_EXERCISE INSTRUCTIONS_:
- 1) According to the passage on COVID-19 and digital health, which public health restrictions in particular made the use of digital technology necessary in medicine?
- 2) Revise the passage on COVID-19 and digital health by restating the part between "Undoubtedly, the COVID-19" and "services and outcomes.", inclusive, with "dashboards" replaced by "data portals".
- 3) Write what follows the final sentence of the passage on COVID-19 and digital health.

_GIVEN TEXT_:
──────────────────────────────

Undoubtedly, the COVID-19 pandemic has heralded the era of digital health. Public health restrictions, in particular lockdowns, have necessitated the use of digital technology in all spheres of medicine, from education and awareness messaging to telemedicine and home monitoring. In many countries, public health responses were supported by digitally-aided public health surveillance and dashboards to track the pandemic. This investment in digital technology is here to stay and will undoubtedly contribute to improved health delivery services and outcomes.
The remarkable scientific achievements that have led to the discovery of multiple highly effective vaccines and treatment for severe and more recently early COVID-19 have been possible through global scientific collaboration, sharing of knowledge and data, public-private partnerships and investments from governments, investors and philanthropy. As we transition to a newer world and learn to live with COVID-19 as we have done with HIV, dengue and many other infectious diseases, let us hope that the lessons learnt from both these pandemics will be replicated and embraced as we continue our efforts to end AIDS, learn to live with COVID-19 and ensure that we are truly prepared for future pandemics. However, scientific advances alone will not ensure future pandemic preparedness nor effective response to other health challenges including climate change, the rise in non-communicable diseases, and health issues associated with an ageing population. In addition to adopting evidence-based programmes and be guided by science, policymakers and health systems must also pay attention to the social determinants of health and address inequities, social injustice and adopt a rights-based approach – a key principle in the HIV response – in all health interventions, for the benefit of individuals and society.

──────────────────────────────

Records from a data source
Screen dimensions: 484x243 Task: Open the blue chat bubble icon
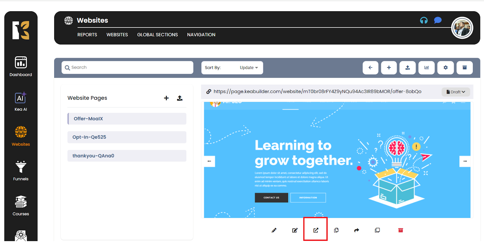(438, 20)
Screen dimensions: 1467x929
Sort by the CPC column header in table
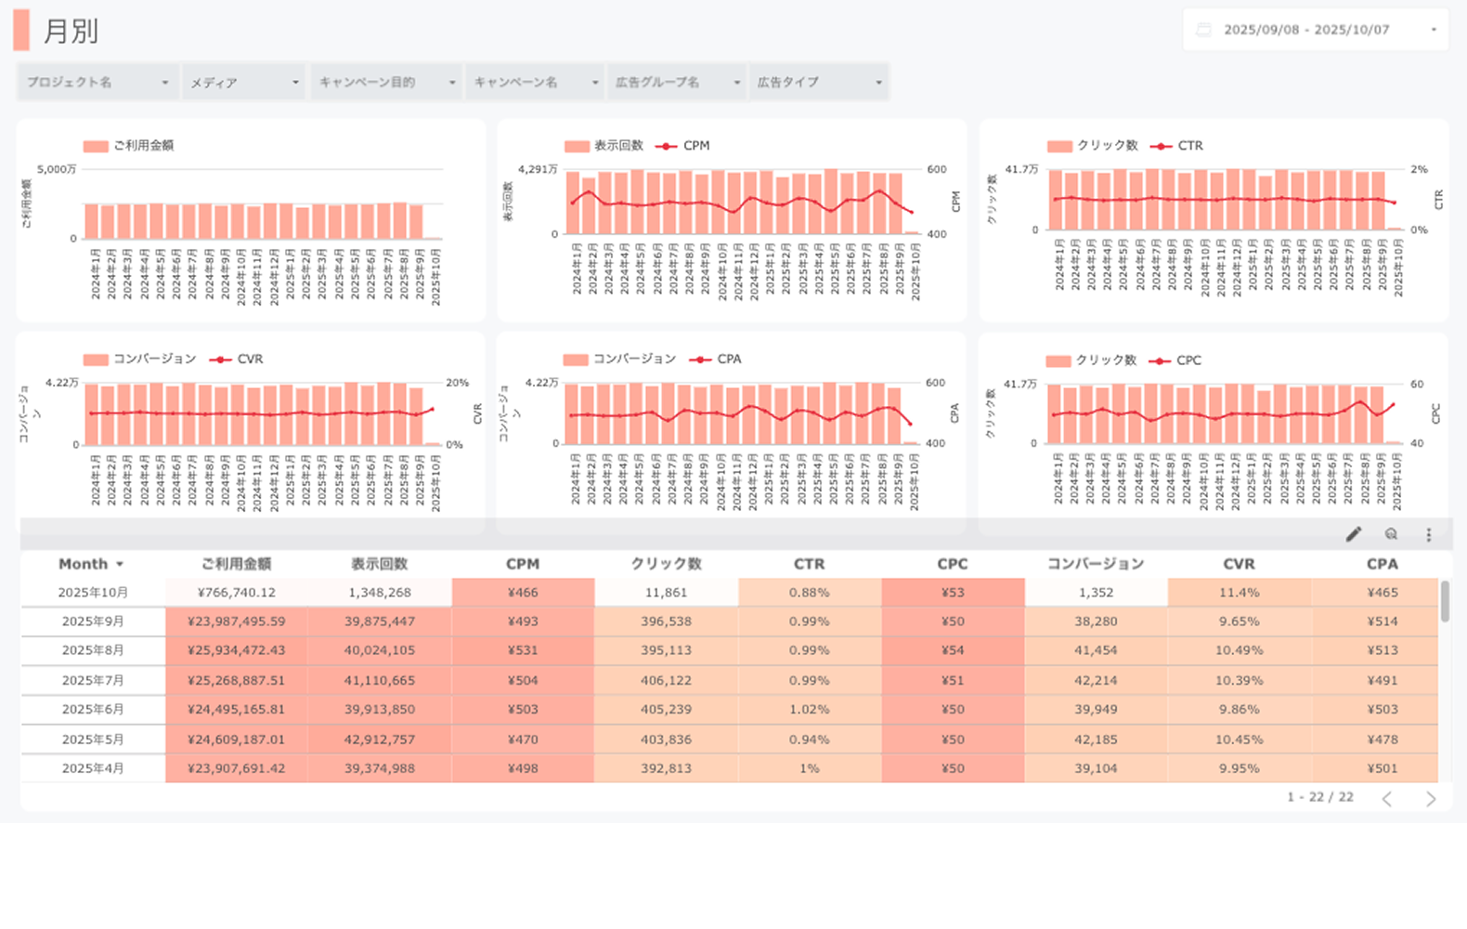point(952,564)
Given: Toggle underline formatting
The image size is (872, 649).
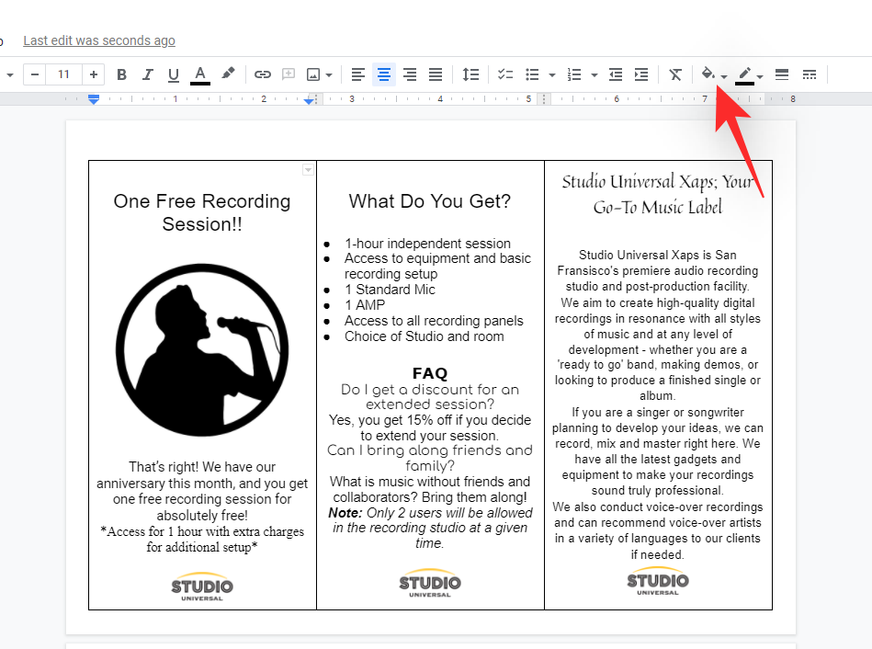Looking at the screenshot, I should pyautogui.click(x=174, y=74).
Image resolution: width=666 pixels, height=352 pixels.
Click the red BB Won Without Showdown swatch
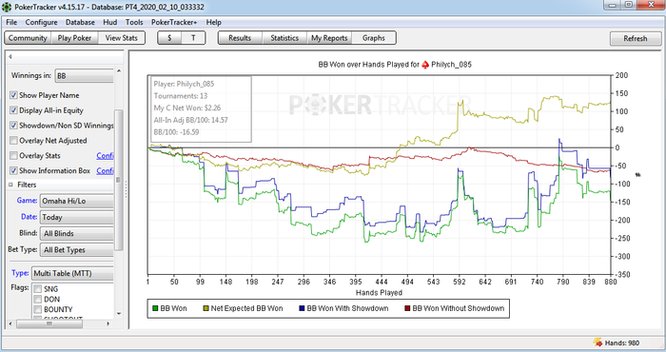tap(407, 308)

──────────────────────────────

_ANSWERS BY ITEM_:
- 1) Lockdowns.

- 2)
Undoubtedly, the COVID-19 pandemic has heralded the era of digital health. Public health restrictions, in particular lockdowns, have necessitated the use of digital technology in all spheres of medicine, from education and awareness messaging to telemedicine and home monitoring. In many countries, public health responses were supported by digitally-aided public health surveillance and data portals to track the pandemic. This investment in digital technology is here to stay and will undoubtedly contribute to improved health delivery services and outcomes.

- 3)
PROF ADEEBA KAMARULZAMAN
Prof Adeeba Kamarulzaman is Dean of the Faculty of Medicine, University of Malaya (UM), and Adjunct Associate Professor at Yale University. She established the Centre of Excellence for Research on AIDS (CERiA) that conducts multi-disciplinary research on HIV ranging from clinical to public health and policy research.
She is also Chairman of the Malaysian AIDS Foundation, President of the International AIDS Society, and a member of the WHO Science Council.
Notably, Prof Kamarulzaman was conferred the Tun Mahathir Science Award (2007) and the Merdeka Award (2008) for her crucial role as part of UM’s Nipah Investigative Team, and a Doctor of Laws (honoris causa) from her alma mater Monash University (2015).